» **WHAT THE TASK REQUIRES**:
Please copy every line below that contains the string "folder".

(Extracted data entries)
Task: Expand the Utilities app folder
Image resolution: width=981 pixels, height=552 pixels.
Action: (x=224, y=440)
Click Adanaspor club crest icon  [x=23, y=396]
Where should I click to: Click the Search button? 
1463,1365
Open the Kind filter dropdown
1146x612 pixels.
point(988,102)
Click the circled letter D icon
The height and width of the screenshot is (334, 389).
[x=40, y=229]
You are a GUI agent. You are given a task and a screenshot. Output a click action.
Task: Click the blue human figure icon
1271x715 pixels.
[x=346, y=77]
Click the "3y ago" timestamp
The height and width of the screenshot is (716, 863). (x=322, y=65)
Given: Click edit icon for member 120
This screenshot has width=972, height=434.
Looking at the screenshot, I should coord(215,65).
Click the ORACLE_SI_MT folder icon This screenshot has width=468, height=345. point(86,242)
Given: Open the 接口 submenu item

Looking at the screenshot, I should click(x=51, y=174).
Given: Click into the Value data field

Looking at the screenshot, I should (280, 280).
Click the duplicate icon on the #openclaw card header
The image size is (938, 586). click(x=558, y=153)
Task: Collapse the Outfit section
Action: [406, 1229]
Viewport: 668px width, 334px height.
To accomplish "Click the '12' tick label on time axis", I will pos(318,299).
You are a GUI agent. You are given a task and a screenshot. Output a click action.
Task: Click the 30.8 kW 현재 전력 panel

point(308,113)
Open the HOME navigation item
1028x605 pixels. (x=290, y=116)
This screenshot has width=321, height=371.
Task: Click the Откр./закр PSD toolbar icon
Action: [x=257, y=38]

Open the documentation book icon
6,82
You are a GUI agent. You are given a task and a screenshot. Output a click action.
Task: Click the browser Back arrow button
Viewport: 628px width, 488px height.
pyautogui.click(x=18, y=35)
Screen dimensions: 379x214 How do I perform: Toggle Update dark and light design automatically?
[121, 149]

» **ANSWER FOR THE TASK**:
Task: Expand the Utilities app folder
Click the ORACLE_SI_MT folder icon This screenshot has width=468, height=345. point(86,242)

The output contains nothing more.